古典に記載されている風邪薬の飲み方
風邪が流行ってきています。私は風邪の初期には葛根湯を飲むことにしています。ひいたなと思ったら、温かいお湯で一包飲めば、軽くすんだり、治ってしまうこともあります。他の人にも時々勧めますが、胃腸が弱い人や、体が消耗している人はやめたほうが無難です。薬力は煎じ薬に劣りますが、エキス顆粒の薬は、風邪ひいたかなと思ったらすぐ飲めるので便利です。煎じ薬しかない時代は不便だったと思います。風邪ひいたなと思っても、生薬を準備して、それから1時間ほどかけて煎じるので、飲むのを忘れてしまいそうです。しかも、漢方薬の古典に記載されている「本当の」飲み方は、かなり面倒なのです。
その中で、虚弱な人の風邪に使われる桂枝湯の飲み方はなかなかのものです。古典には次のように記載されています。

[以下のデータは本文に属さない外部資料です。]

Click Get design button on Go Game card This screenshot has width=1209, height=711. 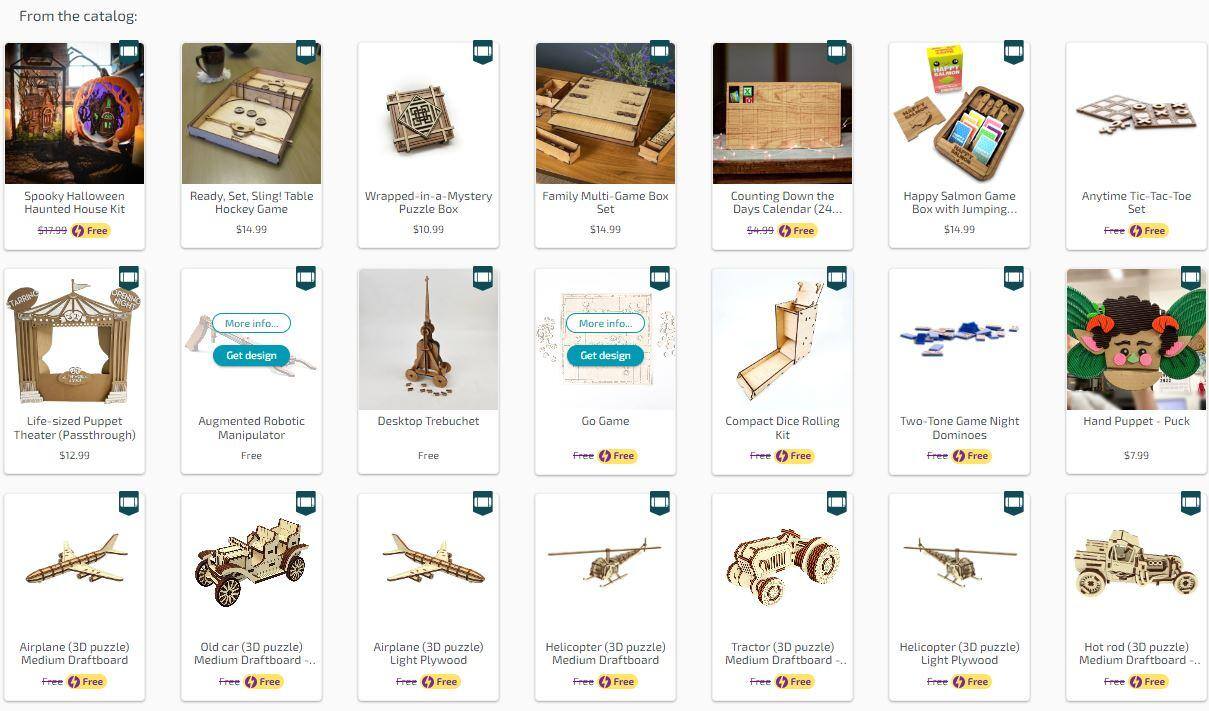coord(605,356)
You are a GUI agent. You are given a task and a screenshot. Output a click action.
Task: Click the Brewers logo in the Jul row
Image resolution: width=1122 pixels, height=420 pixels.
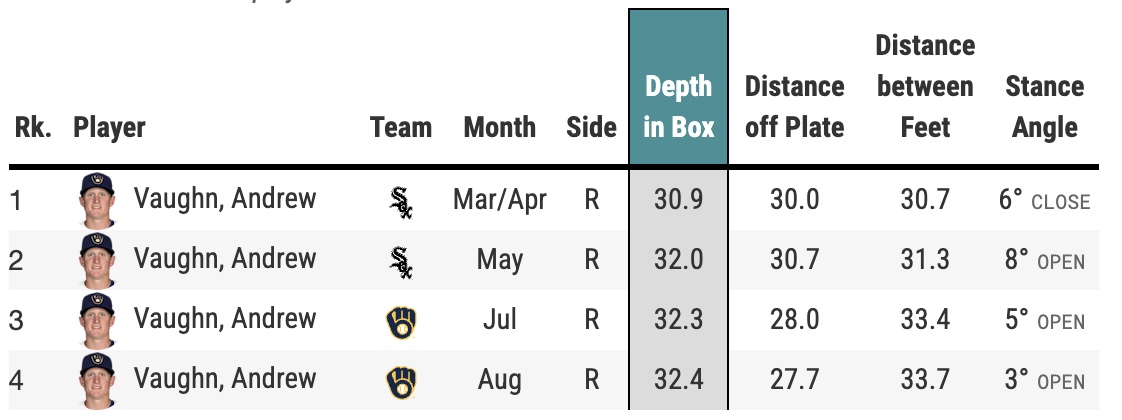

「桂枝湯を飲んで少ししたら、熱い薄いおかゆを食べて桂枝湯の温める薬力を助ける。布団などかぶって体を温め、しっとりする程度の汗をかくのが良い。汗をダラダラかくようにしてはいけない。汗が出ないようなら、さらに同じようなやり方で桂枝湯を更に内服する。冷たいもの、ぬるぬるして粘っこいもの、肉、酒、チーズや嫌な臭いのものを取ってはいけない」です。桂枝湯は薬力が弱いのでこのようにしないと効きが悪いのかもしれません。現代ではこんなこと、ちょっとやる気になりませんね。
葛根湯も古典には、似た記載があります。桂枝湯の「熱いおかゆ~布団をかぶって体を温め」の部分は無いですが(葛根湯は薬力が弱くないので必要ないのです)、「汗をだらだら・・・」以下は同じです。桂枝湯ほど面倒ではありませんが、食べるものに制限があり、戸惑ってしまいます。しかし、私は葛根湯を飲んでも、気にせず何でも食べていますが、(多分)問題ないようです。
古典にはつまらないことが書いてあると思われるかもしれませんが、無視してはいけない重要なことも書いてあります。それは「汗をしっとりとかくのが良い、ダラダラかくようにしてはいけない。」の部分です。漢方では汗を「ダラダラとかく」のはエネルギーを消耗してしまうので、あまり好ましいこととは考えません。汗は「しっとりと」かくのが良いのです。このことは風邪の時に限らず、応用されていろいろな場面に利用できます。例えば適度な運動量というのは、「しっとりと」汗をかく程度が好ましいのです。ダラダラとかいてはいけないわけではないのですが、エネルギーの消耗が強いです。風呂に入っても汗を「ダラダラとかく」のは好ましくなく、しっとりとかく程度が体に好ましいのです。
古典といっても、つまらないことも書いてありますが、結構よいことが書いてあるのです。